Sunday, March 4, 2012

Because of my recent discovery that (a) I am tall and need to lengthen sweaters, and (b) I therefore need to buy more yarn than a pattern calls for, I am finding myself up knitting creek without enough yarn for my current WIP. 

I'm making Aidez with Cascade Eco Wool, just to be completely original.  These are monster skeins--250 grams and 487 yards.  My ball winder shuddered in fear at just the thought of balling those puppies up.  I had two skeins in my stash that I bought last year before the price of wool increased.  Most people on Ravelry were able to finish their sweaters with just two skeins, so I started the sweater with confidence that I would be fine. 

I scoured Ravelry for people making the same size (44") with the same needle size (9), and it looks like most people still used just two skeins.  But I decided to add an extra inch to the body length, and I started to get nervous.  The first skein got me through the back and the left front, except the last two inches.  So I started looking around for a third skein.

This must be the smallest dye lot in the history of yarn.  I could only find one person on Rav with the same dye lot, and hers wasn't for sale.  I did find the same shade, although different dye lot, at a local-ish yarn store, and I figured that was as close as I was going to get.  The new skein is very, very close to my old skeins.  But what's the old saying?  Close only counts in hand grenades and horseshoes?  (Wow, what a lovely saying.) 

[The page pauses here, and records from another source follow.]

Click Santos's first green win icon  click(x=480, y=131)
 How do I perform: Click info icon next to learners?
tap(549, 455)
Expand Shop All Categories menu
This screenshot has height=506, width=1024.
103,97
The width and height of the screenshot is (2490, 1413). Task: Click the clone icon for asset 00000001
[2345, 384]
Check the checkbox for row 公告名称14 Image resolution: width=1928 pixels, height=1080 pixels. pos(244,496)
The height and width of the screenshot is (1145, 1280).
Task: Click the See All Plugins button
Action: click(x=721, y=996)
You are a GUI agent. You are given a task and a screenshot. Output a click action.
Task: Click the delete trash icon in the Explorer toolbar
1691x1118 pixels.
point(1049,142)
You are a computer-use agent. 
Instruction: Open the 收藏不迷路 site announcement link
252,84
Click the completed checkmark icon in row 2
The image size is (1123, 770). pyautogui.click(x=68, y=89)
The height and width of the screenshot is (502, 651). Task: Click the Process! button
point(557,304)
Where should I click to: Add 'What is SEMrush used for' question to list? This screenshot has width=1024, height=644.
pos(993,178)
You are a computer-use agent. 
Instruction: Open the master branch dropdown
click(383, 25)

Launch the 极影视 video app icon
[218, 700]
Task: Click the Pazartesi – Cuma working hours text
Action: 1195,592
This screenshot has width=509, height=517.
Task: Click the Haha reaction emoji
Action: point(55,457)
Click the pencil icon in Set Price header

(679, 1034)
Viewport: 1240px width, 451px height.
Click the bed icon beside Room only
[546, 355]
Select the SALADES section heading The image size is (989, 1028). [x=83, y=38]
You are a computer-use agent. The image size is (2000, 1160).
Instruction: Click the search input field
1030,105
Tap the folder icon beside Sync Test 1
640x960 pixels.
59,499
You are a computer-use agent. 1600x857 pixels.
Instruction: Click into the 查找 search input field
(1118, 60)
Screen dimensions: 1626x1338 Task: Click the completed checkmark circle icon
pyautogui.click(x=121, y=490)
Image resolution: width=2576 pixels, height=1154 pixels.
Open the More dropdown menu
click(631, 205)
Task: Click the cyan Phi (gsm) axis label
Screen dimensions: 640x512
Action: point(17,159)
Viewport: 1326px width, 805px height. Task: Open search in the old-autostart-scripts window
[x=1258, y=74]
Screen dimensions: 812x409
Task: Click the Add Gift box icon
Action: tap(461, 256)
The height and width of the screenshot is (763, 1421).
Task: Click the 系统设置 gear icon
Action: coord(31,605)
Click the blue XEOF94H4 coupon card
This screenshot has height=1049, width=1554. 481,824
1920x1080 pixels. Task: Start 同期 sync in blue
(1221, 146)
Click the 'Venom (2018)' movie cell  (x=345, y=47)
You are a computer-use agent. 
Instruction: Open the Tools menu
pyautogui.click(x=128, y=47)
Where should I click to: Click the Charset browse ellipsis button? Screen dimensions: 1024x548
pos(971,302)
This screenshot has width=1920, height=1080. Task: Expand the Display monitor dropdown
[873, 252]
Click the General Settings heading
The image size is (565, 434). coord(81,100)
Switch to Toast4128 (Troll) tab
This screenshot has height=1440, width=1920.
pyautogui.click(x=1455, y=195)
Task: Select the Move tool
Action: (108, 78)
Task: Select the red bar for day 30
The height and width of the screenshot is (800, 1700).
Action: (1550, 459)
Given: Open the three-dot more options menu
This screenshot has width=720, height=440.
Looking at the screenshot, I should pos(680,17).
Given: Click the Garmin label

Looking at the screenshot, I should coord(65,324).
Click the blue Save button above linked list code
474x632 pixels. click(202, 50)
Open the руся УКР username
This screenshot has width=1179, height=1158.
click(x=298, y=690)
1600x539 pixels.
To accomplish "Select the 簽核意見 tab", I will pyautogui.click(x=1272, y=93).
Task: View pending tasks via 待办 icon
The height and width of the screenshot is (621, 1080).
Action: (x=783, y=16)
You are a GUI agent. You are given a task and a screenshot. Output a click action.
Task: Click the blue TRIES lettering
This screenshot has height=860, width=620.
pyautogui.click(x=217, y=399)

I swatched the two together, and the difference is detectable.  How detectable to people other than me, I don't know.  I don't think it's so bad where I alternated every two rows.  Can you see a difference? 

The stripes are more visible on the bottom of the swatch, where I alternated every 8 rows. 
Alternating every two rows.
The new one isn't as brown as the old one.  I have just the two sleeves left to do.  What approach should I take? 
  1. Knit one sleeve from the remaining skein, then knit the second sleeve from the new skein.
  2. Knit both sleeves from the new skein.
  3. Knit both cuffs from the new skein and the sleeves from the old skein, hoping the old skein holds out for both sleeves.
  4. Knit both sleeves with both skeins, alternating every two rows. 
  5. Knit both sleeves from old skein, and switch to new skein when I run out. 
Clearly, this is ridiculous.  I've never run out of yarn before, so I've never faced these kinds of decisions.  But I didn't put this much thought into choosing grad schools.  The longer I think about it, the more options I discover.  (Knit one sleeve with old skein, knit second sleeve alternating new and old skeins.  Alternate skeins with greater/lesser frequency the closer I get to the sleeve cap so that the cap will be mostly old skein so as to match front and back knit from just old skeins ...  The polar ice caps are melting, and my most pressing concern is two different dye lots of yarn.)

From a distance, it's not too bad.  (Hello, poor, sad, neglected Granny Stripe in the corner!)
In the end, I'm going with option 4.  It's the most time consuming, but the safest in terms of producing two identical sleeves with the best hope of matching the rest of the sweater. 

In these circumstances, what would you do? 

1 comment:

  1. In these circumstances I know that I SHOULD do what you are doing and alternate knitting with the 2 yarns, but knowing me and how 'lazy' I get and my need for instant gratification I probably would have made both sleeves with the new yarn, so that they would match and the whole body of the sweater would be the same also. Hmmmm I think you made a good decision though, I hope it doesn't take much longer to knit, that sweater is such a pretty pattern after all.